TASK PROMPT >>
Quote only the lines from the top of the listing below down to and including the line with "www.remortgage-net.co.uk (1069, 1208)".
---------- DATA FOR THIS TASK ----------
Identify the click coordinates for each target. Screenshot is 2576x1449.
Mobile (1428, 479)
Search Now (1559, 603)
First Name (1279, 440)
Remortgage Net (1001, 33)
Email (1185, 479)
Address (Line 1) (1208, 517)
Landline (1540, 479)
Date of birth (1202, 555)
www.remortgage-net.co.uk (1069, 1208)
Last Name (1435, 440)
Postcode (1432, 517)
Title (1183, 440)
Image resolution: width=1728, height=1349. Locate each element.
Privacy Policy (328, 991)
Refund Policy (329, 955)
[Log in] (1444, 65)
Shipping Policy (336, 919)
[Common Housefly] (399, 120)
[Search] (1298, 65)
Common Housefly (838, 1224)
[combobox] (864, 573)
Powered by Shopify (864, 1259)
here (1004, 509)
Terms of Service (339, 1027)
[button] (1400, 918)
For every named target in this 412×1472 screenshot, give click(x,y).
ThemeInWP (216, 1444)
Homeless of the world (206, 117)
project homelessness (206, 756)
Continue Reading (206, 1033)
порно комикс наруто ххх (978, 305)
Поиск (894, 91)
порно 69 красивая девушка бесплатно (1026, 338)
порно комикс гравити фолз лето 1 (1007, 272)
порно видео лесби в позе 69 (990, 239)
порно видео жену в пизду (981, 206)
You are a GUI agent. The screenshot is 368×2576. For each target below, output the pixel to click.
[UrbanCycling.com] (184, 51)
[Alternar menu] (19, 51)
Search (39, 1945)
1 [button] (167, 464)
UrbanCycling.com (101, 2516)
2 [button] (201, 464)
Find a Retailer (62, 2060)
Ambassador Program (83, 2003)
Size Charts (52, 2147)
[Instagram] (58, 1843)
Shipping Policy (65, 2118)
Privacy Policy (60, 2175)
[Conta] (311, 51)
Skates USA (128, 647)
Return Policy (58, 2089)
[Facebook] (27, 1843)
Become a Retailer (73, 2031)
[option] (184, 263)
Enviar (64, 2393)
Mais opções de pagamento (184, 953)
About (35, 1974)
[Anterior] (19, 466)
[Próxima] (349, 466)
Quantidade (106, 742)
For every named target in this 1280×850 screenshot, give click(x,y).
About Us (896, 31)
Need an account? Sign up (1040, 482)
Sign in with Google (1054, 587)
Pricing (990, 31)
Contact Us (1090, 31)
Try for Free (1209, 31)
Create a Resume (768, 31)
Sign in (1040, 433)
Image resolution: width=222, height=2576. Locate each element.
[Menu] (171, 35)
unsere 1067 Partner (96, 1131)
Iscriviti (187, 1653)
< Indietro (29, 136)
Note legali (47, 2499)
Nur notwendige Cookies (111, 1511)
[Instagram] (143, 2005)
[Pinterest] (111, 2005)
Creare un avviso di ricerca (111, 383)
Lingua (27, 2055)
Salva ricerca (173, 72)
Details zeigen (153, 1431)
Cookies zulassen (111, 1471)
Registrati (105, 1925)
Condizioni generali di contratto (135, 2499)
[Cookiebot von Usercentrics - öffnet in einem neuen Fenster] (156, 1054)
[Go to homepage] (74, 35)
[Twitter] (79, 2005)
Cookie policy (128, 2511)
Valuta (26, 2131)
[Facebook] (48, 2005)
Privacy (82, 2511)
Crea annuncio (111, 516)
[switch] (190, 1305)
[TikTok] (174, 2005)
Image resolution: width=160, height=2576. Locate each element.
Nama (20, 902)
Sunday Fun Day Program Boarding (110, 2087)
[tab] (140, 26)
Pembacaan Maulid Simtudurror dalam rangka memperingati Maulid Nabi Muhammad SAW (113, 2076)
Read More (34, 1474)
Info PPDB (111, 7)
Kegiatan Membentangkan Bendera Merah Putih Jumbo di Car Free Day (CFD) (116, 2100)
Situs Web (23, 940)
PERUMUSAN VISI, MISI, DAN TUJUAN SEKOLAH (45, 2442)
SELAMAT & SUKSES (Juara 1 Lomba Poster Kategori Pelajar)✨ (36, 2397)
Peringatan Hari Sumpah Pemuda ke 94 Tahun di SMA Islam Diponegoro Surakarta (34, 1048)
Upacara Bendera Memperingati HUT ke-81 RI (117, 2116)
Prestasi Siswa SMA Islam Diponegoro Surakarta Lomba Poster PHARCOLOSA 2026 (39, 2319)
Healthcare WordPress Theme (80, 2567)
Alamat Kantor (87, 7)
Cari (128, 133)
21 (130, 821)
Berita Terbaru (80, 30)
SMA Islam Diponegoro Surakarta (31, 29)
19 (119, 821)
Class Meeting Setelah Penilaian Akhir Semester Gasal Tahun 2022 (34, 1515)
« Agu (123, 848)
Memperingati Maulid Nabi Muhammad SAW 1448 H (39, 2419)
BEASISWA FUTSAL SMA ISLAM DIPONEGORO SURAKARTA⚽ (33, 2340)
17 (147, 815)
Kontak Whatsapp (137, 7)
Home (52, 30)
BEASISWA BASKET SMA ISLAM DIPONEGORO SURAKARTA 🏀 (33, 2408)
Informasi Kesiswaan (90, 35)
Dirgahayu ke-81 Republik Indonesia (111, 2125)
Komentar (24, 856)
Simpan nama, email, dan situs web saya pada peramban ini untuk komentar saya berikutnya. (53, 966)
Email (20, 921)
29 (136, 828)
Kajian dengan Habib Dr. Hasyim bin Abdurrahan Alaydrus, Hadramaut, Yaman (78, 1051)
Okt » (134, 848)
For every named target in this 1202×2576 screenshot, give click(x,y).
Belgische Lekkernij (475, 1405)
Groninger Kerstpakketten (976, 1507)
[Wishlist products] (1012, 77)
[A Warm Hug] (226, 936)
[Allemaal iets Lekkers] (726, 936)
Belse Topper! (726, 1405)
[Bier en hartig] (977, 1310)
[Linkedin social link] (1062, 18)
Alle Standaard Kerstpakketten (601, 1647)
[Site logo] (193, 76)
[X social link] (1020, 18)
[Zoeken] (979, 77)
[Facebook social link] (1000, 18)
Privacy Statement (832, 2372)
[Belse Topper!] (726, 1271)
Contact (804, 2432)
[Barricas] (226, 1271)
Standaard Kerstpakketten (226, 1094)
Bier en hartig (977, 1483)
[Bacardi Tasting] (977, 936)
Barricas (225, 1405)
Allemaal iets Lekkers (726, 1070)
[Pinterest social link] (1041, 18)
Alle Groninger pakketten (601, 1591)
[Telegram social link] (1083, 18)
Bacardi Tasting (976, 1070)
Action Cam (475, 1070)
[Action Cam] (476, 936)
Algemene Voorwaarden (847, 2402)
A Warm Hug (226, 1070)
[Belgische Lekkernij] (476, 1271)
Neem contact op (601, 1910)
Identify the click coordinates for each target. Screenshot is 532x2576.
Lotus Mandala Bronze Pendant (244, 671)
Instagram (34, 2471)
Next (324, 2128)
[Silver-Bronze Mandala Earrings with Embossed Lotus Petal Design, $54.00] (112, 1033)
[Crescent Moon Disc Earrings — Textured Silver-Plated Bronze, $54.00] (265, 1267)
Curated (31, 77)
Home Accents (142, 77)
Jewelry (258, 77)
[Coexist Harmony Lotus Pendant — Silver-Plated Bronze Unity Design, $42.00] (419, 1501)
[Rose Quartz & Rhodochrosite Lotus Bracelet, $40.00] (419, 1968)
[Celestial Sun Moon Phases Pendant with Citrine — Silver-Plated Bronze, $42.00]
----------
FINISHED EXERCISE >>
Identify the click coordinates for each target. Screenshot is 2576x1449.
Mobile (1428, 479)
Search Now (1559, 603)
First Name (1279, 440)
Remortgage Net (1001, 33)
Email (1185, 479)
Address (Line 1) (1208, 517)
Landline (1540, 479)
Date of birth (1202, 555)
www.remortgage-net.co.uk (1069, 1208)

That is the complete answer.